Description of the task: Please return only the lines from the one holding "Image resolution: width=706" through the one holding "This screenshot has width=710, height=1568.", exactly as they appear in the records below, both ends included.

Entries taken from a collection:
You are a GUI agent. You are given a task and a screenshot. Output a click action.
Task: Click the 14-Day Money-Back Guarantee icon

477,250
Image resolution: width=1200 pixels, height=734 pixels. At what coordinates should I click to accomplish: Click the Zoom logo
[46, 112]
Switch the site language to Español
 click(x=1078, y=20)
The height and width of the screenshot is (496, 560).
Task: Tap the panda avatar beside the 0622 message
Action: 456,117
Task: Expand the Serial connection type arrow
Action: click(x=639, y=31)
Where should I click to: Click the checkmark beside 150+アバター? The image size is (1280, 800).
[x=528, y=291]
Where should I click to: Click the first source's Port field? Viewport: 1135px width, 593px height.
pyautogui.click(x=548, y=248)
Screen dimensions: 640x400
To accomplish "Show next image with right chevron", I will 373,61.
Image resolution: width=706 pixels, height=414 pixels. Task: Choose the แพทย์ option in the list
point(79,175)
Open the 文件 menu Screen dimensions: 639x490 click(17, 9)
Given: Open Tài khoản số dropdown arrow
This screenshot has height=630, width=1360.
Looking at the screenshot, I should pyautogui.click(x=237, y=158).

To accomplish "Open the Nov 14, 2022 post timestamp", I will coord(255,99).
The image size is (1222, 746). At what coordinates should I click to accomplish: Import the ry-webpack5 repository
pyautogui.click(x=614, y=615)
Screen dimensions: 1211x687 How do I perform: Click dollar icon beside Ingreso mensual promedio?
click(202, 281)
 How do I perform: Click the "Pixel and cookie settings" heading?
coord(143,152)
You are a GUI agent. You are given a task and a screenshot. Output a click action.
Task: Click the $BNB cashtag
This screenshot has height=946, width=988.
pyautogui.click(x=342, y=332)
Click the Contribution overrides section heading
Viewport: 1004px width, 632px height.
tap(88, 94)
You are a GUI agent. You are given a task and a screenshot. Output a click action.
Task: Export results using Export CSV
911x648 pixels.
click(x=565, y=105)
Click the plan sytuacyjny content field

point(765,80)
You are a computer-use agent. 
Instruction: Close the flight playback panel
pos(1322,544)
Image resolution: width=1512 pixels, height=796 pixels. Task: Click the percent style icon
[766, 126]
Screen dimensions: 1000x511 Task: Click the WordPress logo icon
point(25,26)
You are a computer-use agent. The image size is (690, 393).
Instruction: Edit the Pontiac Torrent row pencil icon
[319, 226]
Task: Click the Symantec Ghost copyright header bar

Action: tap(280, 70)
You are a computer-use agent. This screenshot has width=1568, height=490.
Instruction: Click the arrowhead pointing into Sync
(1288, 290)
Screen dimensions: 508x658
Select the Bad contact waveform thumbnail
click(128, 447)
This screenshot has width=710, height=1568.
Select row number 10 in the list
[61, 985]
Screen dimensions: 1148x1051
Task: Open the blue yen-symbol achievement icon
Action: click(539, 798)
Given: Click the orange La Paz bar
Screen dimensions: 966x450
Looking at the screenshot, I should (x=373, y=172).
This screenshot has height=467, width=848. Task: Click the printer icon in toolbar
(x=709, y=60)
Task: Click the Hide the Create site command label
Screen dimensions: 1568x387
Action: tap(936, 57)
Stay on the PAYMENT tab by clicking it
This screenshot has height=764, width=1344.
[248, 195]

Solution to this exercise:
Image resolution: width=706 pixels, height=414 pixels. Task: Choose the แพทย์ option in the list
point(79,175)
Open the 文件 menu Screen dimensions: 639x490 click(17, 9)
Given: Open Tài khoản số dropdown arrow
This screenshot has height=630, width=1360.
Looking at the screenshot, I should pyautogui.click(x=237, y=158).

To accomplish "Open the Nov 14, 2022 post timestamp", I will coord(255,99).
The image size is (1222, 746). At what coordinates should I click to accomplish: Import the ry-webpack5 repository
pyautogui.click(x=614, y=615)
Screen dimensions: 1211x687 How do I perform: Click dollar icon beside Ingreso mensual promedio?
click(202, 281)
 How do I perform: Click the "Pixel and cookie settings" heading?
coord(143,152)
You are a GUI agent. You are given a task and a screenshot. Output a click action.
Task: Click the $BNB cashtag
This screenshot has height=946, width=988.
pyautogui.click(x=342, y=332)
Click the Contribution overrides section heading
Viewport: 1004px width, 632px height.
tap(88, 94)
You are a GUI agent. You are given a task and a screenshot. Output a click action.
Task: Export results using Export CSV
911x648 pixels.
click(x=565, y=105)
Click the plan sytuacyjny content field

point(765,80)
You are a computer-use agent. 
Instruction: Close the flight playback panel
pos(1322,544)
Image resolution: width=1512 pixels, height=796 pixels. Task: Click the percent style icon
[766, 126]
Screen dimensions: 1000x511 Task: Click the WordPress logo icon
point(25,26)
You are a computer-use agent. The image size is (690, 393).
Instruction: Edit the Pontiac Torrent row pencil icon
[319, 226]
Task: Click the Symantec Ghost copyright header bar

Action: tap(280, 70)
You are a computer-use agent. This screenshot has width=1568, height=490.
Instruction: Click the arrowhead pointing into Sync
(1288, 290)
Screen dimensions: 508x658
Select the Bad contact waveform thumbnail
click(128, 447)
This screenshot has width=710, height=1568.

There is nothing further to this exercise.